● **Work request**
Could you set out the records as a Markdown table, with columns named Row and Line, starting at the line containing "The image size is (1197, 587)." and continuing through the line containing "player-count: 855.4W人在玩 is"? Put one line per row, number the rows, and leave out blank lines.

● **Data under study**

....

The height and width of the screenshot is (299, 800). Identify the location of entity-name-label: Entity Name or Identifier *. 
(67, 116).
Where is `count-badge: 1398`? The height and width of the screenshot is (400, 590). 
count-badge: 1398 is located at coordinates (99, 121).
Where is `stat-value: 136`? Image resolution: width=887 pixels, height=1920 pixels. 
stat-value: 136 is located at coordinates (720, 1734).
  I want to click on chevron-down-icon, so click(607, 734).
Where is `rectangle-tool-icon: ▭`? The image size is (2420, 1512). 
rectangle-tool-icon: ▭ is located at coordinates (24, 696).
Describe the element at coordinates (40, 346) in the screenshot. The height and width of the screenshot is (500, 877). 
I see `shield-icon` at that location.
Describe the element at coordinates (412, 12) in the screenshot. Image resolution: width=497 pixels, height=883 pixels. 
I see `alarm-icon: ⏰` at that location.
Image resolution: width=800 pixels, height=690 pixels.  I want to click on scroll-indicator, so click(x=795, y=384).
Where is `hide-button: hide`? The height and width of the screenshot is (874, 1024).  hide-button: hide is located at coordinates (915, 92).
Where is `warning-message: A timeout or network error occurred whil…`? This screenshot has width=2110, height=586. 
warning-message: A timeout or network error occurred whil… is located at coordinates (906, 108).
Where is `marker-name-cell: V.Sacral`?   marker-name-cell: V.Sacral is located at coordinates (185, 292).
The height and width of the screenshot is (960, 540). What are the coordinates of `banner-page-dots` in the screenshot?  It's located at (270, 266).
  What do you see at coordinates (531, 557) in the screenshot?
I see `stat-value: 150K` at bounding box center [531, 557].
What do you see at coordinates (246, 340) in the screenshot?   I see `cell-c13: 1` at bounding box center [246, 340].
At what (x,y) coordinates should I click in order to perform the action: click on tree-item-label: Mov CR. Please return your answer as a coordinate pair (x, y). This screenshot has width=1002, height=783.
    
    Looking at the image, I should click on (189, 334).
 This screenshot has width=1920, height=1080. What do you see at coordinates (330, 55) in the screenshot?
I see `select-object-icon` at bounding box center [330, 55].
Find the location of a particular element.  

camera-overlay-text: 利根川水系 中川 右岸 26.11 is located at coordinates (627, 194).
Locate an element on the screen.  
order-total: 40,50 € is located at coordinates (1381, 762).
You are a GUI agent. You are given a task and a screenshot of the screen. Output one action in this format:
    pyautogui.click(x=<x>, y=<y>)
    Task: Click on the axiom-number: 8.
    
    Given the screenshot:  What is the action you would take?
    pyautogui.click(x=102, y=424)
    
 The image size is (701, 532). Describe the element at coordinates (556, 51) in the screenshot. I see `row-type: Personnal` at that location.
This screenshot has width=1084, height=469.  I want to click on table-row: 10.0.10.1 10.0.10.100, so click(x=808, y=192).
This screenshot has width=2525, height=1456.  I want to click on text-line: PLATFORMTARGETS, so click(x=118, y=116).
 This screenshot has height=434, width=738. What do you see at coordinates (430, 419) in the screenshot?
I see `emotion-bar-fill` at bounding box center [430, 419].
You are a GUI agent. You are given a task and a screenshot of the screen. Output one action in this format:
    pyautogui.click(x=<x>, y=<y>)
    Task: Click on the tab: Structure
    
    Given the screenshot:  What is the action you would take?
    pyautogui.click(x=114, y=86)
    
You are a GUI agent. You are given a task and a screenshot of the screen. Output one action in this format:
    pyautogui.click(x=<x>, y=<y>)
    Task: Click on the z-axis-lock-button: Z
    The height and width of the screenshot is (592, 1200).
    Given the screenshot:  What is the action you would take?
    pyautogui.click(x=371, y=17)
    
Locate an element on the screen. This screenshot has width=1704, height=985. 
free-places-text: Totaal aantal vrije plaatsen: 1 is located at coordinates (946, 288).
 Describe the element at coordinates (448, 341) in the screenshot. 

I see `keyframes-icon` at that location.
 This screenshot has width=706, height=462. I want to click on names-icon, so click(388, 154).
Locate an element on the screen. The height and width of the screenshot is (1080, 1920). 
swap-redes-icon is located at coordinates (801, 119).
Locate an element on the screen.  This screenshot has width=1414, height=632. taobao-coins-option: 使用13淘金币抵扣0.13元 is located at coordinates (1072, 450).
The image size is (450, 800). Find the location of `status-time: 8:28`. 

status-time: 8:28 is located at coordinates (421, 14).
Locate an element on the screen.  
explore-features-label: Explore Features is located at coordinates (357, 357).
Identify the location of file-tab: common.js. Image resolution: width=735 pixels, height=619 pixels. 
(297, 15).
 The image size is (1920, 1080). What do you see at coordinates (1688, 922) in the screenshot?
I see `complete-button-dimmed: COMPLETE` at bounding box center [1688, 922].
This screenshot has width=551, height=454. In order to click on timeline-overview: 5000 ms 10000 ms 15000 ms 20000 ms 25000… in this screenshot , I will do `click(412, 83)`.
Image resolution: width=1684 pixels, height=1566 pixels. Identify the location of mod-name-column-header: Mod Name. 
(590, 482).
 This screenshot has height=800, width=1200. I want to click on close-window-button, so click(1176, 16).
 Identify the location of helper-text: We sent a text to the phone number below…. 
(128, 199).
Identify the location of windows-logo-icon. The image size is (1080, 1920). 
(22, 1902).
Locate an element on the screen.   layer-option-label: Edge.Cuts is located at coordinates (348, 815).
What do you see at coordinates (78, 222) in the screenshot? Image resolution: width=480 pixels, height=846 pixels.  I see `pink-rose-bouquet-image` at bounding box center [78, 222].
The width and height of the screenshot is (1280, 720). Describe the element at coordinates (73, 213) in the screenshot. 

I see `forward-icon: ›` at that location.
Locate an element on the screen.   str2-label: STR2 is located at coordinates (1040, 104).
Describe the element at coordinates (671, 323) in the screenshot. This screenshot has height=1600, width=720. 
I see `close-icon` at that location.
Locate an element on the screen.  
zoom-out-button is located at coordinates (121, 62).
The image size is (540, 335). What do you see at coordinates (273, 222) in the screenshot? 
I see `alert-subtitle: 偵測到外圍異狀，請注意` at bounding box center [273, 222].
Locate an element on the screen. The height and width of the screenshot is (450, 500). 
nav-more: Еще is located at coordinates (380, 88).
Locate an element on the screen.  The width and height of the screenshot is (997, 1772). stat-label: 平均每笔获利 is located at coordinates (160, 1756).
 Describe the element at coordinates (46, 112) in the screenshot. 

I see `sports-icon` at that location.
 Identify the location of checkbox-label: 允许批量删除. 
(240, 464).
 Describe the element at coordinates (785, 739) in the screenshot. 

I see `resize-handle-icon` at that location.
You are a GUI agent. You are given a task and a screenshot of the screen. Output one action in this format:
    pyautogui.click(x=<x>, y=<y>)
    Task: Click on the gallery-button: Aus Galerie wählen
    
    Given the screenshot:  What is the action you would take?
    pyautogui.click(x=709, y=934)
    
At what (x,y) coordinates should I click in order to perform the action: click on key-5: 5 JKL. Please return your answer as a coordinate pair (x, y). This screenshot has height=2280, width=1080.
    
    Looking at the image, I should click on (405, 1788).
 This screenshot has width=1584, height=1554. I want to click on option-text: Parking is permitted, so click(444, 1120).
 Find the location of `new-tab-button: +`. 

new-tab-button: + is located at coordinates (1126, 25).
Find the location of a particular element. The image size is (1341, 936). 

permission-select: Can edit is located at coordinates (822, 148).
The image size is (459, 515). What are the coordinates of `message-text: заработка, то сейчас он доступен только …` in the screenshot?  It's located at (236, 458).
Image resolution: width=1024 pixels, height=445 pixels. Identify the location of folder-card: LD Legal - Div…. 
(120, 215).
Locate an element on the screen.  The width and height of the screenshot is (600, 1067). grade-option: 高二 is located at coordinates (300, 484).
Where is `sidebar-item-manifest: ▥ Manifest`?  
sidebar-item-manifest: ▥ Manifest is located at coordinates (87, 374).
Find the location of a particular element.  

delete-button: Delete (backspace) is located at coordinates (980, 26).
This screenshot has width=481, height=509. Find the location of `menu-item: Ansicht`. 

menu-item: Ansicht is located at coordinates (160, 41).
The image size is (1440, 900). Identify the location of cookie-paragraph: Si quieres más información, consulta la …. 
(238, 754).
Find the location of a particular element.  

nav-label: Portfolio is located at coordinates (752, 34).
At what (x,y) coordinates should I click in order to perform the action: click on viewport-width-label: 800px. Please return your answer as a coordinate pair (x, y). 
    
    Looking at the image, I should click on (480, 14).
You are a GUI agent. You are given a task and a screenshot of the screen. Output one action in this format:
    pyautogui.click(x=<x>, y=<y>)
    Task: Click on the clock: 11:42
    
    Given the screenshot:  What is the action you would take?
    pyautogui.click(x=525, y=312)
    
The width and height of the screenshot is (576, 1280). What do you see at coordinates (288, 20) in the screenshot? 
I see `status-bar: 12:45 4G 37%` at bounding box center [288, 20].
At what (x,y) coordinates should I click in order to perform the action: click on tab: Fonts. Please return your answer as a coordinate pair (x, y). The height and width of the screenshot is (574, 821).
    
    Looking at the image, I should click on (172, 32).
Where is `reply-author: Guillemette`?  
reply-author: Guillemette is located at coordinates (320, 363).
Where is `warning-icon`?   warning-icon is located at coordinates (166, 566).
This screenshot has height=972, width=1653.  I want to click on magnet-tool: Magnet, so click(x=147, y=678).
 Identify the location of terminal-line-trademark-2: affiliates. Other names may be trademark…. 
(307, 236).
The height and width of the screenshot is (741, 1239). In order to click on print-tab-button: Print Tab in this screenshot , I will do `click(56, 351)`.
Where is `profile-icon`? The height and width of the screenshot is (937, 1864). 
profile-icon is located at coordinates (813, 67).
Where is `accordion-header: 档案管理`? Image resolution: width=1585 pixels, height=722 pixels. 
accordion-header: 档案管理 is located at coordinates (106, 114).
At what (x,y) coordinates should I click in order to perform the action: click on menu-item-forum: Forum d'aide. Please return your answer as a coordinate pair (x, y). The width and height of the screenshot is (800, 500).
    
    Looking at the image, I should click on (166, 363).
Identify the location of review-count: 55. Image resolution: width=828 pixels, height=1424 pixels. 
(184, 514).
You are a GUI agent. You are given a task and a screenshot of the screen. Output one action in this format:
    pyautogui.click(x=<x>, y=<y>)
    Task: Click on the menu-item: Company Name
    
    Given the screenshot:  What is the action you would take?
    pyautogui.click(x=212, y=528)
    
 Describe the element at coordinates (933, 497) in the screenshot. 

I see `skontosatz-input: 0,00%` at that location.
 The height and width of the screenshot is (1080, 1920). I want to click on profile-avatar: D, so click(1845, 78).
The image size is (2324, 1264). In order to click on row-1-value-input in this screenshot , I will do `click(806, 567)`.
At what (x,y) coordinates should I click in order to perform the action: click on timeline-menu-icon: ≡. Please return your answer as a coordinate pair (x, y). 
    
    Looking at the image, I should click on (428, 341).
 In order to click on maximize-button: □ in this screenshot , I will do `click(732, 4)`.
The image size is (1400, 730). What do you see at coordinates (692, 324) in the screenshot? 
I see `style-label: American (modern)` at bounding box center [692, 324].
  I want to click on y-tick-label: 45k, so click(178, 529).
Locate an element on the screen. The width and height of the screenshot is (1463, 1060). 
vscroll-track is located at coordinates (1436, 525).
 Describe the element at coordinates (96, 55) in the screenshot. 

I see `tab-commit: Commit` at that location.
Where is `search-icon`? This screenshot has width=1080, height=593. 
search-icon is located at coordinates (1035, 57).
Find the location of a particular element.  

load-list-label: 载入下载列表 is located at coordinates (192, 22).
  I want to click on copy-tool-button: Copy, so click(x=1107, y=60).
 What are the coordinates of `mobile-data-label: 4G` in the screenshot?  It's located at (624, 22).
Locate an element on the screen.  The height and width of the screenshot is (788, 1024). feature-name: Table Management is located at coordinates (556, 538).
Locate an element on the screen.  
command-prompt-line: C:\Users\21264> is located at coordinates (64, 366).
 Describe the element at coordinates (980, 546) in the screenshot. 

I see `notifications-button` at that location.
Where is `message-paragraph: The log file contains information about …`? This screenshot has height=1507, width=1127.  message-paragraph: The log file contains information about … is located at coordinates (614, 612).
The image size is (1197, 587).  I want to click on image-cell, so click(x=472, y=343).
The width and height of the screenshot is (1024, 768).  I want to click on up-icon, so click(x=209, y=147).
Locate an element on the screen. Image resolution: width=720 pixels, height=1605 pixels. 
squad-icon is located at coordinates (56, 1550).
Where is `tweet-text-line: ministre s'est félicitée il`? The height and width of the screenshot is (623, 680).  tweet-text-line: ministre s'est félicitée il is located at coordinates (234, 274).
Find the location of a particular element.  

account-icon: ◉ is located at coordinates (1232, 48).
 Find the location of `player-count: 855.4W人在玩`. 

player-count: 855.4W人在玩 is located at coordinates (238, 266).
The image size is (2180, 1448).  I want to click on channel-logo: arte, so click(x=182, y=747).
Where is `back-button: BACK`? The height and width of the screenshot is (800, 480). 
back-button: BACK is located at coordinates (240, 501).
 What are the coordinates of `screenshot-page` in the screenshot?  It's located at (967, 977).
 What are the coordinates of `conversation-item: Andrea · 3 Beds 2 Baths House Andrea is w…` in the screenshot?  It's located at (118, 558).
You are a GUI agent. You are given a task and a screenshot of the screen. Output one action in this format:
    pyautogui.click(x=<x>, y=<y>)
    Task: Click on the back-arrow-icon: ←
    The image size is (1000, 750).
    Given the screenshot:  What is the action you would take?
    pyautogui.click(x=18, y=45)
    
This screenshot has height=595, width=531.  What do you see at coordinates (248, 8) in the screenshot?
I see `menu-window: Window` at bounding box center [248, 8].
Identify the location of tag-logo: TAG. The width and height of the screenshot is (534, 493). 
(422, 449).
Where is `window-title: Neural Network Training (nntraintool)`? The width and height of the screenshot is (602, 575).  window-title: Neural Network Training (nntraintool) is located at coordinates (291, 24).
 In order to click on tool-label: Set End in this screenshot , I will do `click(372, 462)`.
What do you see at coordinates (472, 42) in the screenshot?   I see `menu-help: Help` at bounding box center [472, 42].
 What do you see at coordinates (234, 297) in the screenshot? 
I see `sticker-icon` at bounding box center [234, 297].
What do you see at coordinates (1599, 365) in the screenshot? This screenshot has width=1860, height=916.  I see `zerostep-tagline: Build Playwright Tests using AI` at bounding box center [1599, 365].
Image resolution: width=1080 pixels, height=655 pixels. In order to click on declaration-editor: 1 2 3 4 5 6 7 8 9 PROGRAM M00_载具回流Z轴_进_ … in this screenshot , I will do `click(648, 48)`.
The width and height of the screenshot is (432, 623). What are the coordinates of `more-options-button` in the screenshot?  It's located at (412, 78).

....

● **Solution to this exercise**
| Row | Line |
|---|---|
| 1 | The image size is (1197, 587).  I want to click on image-cell, so click(x=472, y=343). |
| 2 | The width and height of the screenshot is (1024, 768).  I want to click on up-icon, so click(x=209, y=147). |
| 3 | Locate an element on the screen. Image resolution: width=720 pixels, height=1605 pixels.  |
| 4 | squad-icon is located at coordinates (56, 1550). |
| 5 | Where is `tweet-text-line: ministre s'est félicitée il`? The height and width of the screenshot is (623, 680).  tweet-text-line: ministre s'est félicitée il is located at coordinates (234, 274). |
| 6 | Find the location of a particular element.   |
| 7 | account-icon: ◉ is located at coordinates (1232, 48). |
| 8 |  Find the location of `player-count: 855.4W人在玩`.  |
| 9 | player-count: 855.4W人在玩 is located at coordinates (238, 266). |